Task to complete: Duplicate the records from the line containing "What do you see at coordinates (339, 225)" through the end of the records, keeping every line exactly as it appears.

Given data:
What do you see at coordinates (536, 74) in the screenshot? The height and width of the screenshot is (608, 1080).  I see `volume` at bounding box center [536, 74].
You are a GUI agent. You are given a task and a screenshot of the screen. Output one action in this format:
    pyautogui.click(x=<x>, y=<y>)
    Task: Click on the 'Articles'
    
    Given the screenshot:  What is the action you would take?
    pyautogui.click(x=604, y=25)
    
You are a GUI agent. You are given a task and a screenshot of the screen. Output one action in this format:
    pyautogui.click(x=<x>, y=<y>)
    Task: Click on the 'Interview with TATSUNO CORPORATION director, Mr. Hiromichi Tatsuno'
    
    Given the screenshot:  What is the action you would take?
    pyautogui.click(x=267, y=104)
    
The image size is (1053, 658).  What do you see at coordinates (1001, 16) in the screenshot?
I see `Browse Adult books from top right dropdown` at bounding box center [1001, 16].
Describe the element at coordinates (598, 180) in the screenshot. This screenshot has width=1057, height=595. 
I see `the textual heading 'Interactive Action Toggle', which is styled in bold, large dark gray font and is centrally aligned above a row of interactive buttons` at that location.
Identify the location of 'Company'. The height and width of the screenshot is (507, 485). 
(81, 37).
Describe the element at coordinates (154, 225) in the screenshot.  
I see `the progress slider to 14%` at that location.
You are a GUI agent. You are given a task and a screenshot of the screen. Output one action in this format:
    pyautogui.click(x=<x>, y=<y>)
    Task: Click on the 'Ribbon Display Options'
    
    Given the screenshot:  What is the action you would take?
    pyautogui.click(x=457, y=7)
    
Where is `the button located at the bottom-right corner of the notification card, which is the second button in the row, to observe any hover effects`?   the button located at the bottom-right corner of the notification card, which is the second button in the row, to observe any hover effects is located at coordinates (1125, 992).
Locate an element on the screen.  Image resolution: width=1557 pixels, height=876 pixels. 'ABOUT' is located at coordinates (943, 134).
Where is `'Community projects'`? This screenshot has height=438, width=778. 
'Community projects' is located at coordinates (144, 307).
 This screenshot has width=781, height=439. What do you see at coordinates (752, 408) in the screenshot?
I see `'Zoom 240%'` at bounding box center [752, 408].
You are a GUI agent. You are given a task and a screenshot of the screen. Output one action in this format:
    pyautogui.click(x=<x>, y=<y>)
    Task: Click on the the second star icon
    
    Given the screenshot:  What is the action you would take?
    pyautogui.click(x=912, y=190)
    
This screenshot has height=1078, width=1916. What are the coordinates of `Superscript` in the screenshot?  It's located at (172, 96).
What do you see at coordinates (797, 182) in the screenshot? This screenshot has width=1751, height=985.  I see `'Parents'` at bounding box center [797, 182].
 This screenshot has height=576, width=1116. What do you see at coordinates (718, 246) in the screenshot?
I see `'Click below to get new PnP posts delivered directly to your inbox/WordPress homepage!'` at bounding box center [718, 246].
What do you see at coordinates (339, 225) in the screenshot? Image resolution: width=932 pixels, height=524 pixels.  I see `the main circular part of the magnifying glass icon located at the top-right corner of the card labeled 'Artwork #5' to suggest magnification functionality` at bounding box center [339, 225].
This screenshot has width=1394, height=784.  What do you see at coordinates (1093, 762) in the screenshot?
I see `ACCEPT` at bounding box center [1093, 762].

Complete output:
What do you see at coordinates (339, 225) in the screenshot? Image resolution: width=932 pixels, height=524 pixels.  I see `the main circular part of the magnifying glass icon located at the top-right corner of the card labeled 'Artwork #5' to suggest magnification functionality` at bounding box center [339, 225].
This screenshot has width=1394, height=784.  What do you see at coordinates (1093, 762) in the screenshot?
I see `ACCEPT` at bounding box center [1093, 762].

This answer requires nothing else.